> [What to produce] Below are some entries. Copy each line that holds the string "Viewport".

Dataset entries:
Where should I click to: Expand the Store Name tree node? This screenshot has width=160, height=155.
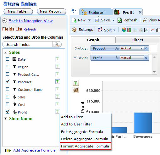point(6,119)
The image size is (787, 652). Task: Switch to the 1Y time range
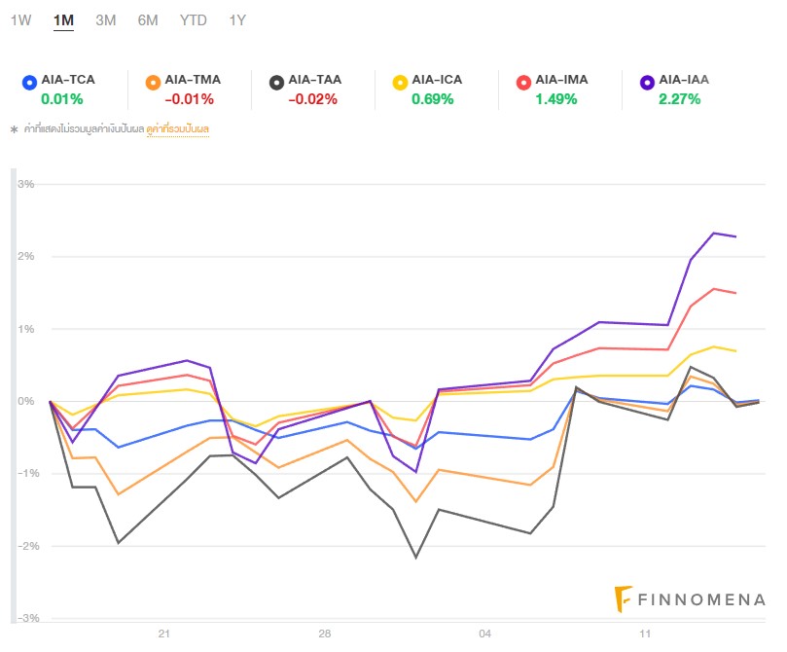(237, 20)
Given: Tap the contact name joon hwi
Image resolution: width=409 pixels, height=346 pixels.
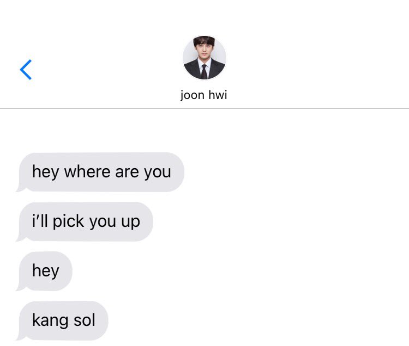Looking at the screenshot, I should tap(204, 95).
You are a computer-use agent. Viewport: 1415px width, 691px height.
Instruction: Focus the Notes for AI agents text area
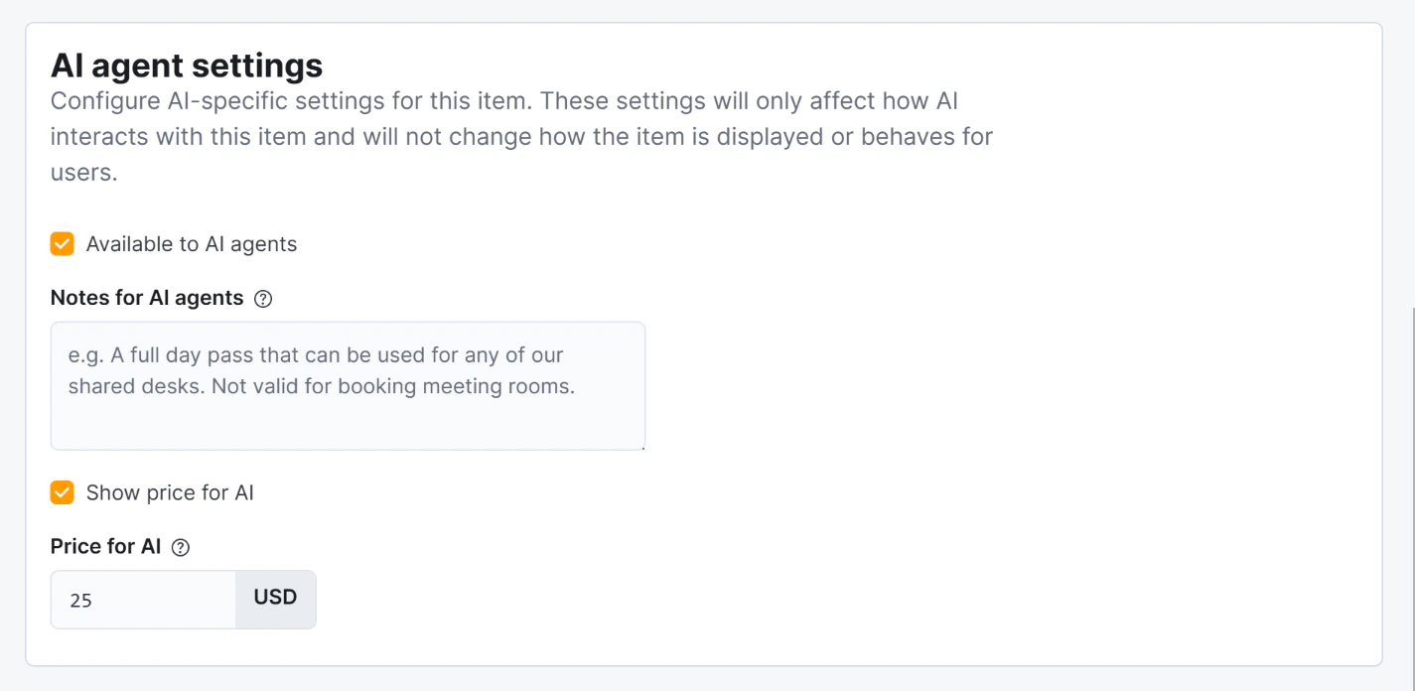pos(348,386)
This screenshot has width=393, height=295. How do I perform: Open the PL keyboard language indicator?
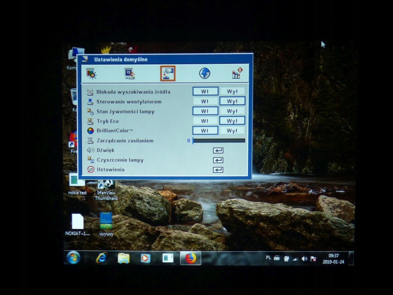(x=269, y=259)
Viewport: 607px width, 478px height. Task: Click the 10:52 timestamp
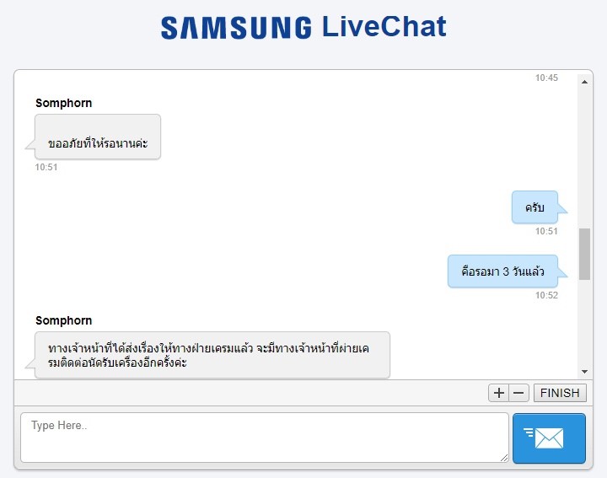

> [Written response]
You are a computer-use agent. Viewport: 1415px width, 691px height.
Viewport: 607px width, 478px height. Task: Click the 10:52 timestamp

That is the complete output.